Glenn's right, the substring indexes are at fault.

You will recall that I said the original script was mixing dates from the file timestamp and the file name. The timestamp code will always work OK, but the code which extracts the month and year from the file will only work so long as the file is exactly the right pattern. Having not seen the filenames at the start I calculated them based on the comments in the original script, and one of us was off \:\)

The month and year are extracted from the filename in two places, and neither of these match your sample filenames at the moment.

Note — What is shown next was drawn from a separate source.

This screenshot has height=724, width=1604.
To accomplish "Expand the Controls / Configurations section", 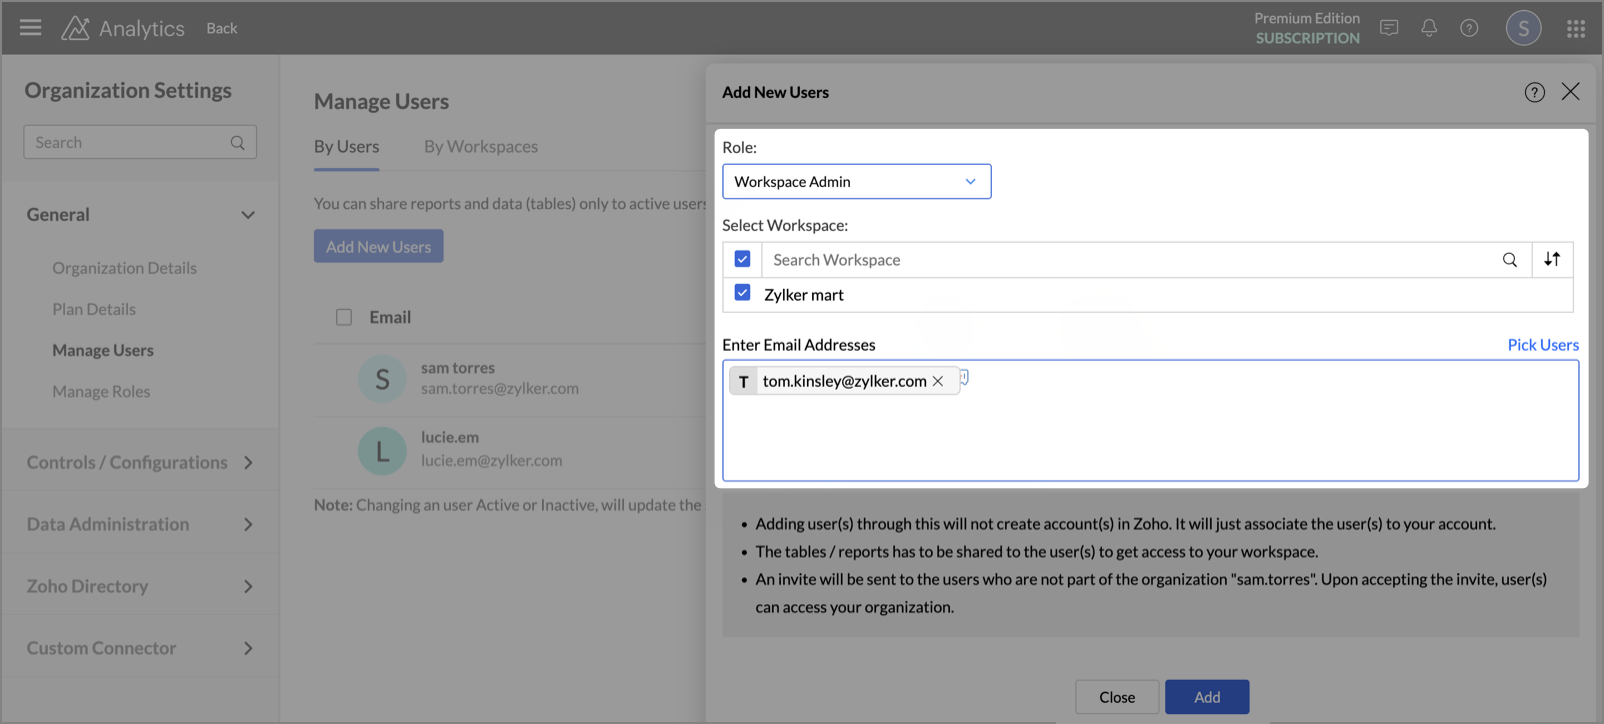I will coord(140,462).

Are the filenames *always* in the form of the sample that you provided, i.e. 2 digit year in positions 3-4, and month code in position 5?

If that is the case you need to change the following two lines:

 Code:
$sFileYear="20"+SubStr($sFile,4,2)

...change substring start position 4 to 3...
 Code:
$sFileYear="20"+SubStr($sFile,3,2)


And
 Code:
$iMonthIndex=InStr($sMonthLetters,SubStr($sFile,6,1)

...change substring start position 6 to 5...
 Code:
$iMonthIndex=InStr($sMonthLetters,SubStr($sFile,5,1)


BTW, I used "00-All" rather than "All" for the directory name for invalid month codes as the original script stated a requirement for a natural directory sort. If this is a problem then we can fix it up quite simply.